The benchmark data is located in the data directory. We also release source codes for two fine-tuning strategies on CLUES, one with classic fine-tuning and the other with prompt-based fine-tuning.

Classic finetuning

Setup Environment

  1. > git clone [email protected]:microsoft/CLUES.git
  2. > git clone [email protected]:namisan/mt-dnn.git
  3. > cp -rf CLUES/classic_finetuning/ mt-dnn/
  4. > cd mt-dnn/

Run Experiments

  1. Preprocess data
    > bash run_clues_data_process.sh

  2. Train/test Models
    > bash run_clues_batch.sh

Prompt fine-tuning

Setup

  1. cd prompt_finetuning
  2. Run sh setup.sh to automatically fetch dependency codebase and apply our patch for CLUES

Run Experiments

All prompt-based funetuning baselines run commands are in experiments.sh, simple run by sh experiments.sh

Leaderboard

Here we maintain a leaderboard, allowing researchers to submit their results as entries.

Submission Instructions

  • Each submission must be submitted as a pull request modifying the markdown file underlying the leaderboard.
  • The submission must attach an accompanying public paper and public source code for reproducing their results on our dataset.
  • A submission can be toward any subset of tasks in our benchmark, or toward the aggregate leaderboard.
  • For any task targeted by the submission, we require evaluation on (1) 10, 20, and 30 shots, and (2) all 5 splits of the corresponding dataset and a report of their mean and standard deviation.
  • Each leaderboard will be sorted by the 30-shot mean S1 score (where S1 score is a variant of F1 score defined in our paper).
  • The submission should not use data from the 4 other splits during few-shot finetuning of any 1 split, either as extra training set or as validation set for hyperparameter tuning.
  • However, we allow external data, labeled or unlabeled, to be used for such purposes.
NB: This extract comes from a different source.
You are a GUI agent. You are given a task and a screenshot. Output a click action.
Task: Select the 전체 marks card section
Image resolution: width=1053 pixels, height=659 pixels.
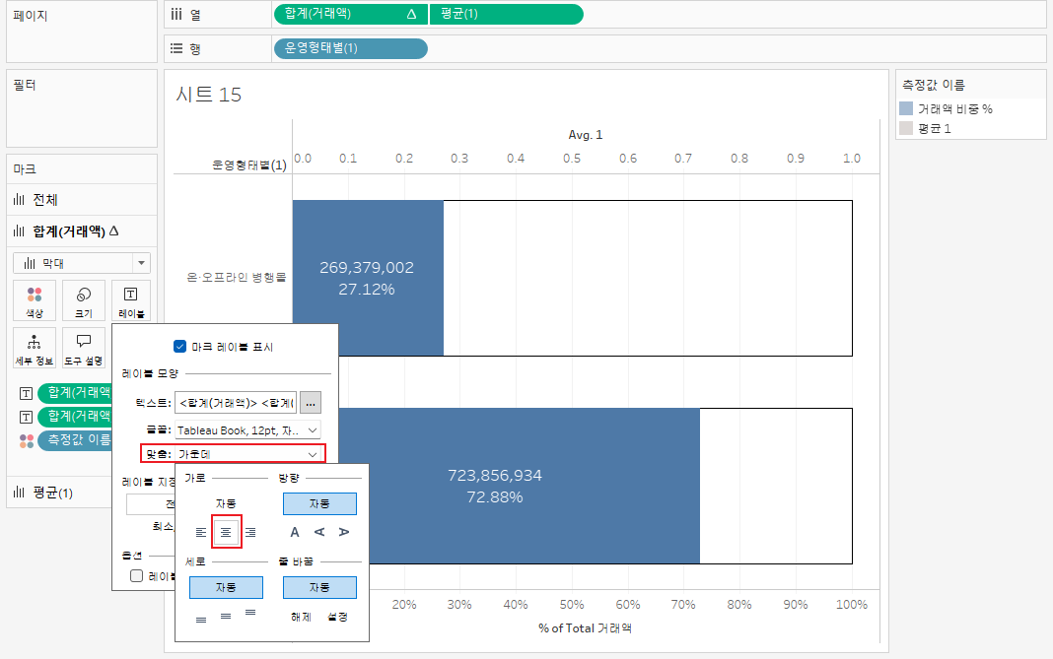pyautogui.click(x=81, y=200)
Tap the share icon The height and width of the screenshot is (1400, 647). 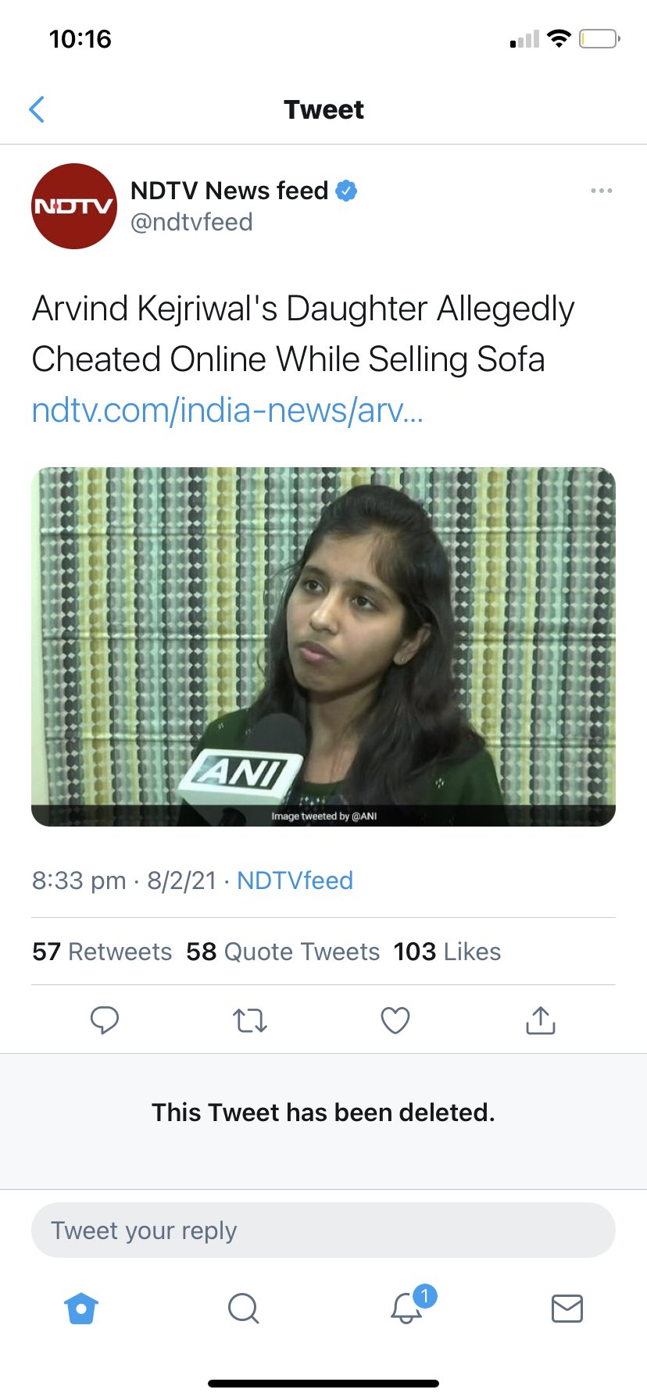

Each submission using external data must mark the corresponding columns "external labeled" and/or "external unlabeled". Note, in this context, "external data" refers to data used after pretraining (e.g., for task-specific tuning); in particular, methods using existing pretrained models only, without extra data, should not mark either column. For obvious reasons, models cannot be trained on the original labeled datasets from where we sampled the few-shot CLUES data.
  • In the table entry, the submission should include a method name and a citation, hyperlinking to their publicly released source code reproducing the results. See the last entry of the table below for an example.

Abbreviations

  • FT = (classic) finetuning
  • PT = prompt based tuning
  • ICL = in-context learning, in the style of GPT-3
  • μ±σ = mean μ and standard deviation σ across our 5 splits. Aggregate standard deviation is calculated using the sum-of-variance formula from individual tasks' standard deviations.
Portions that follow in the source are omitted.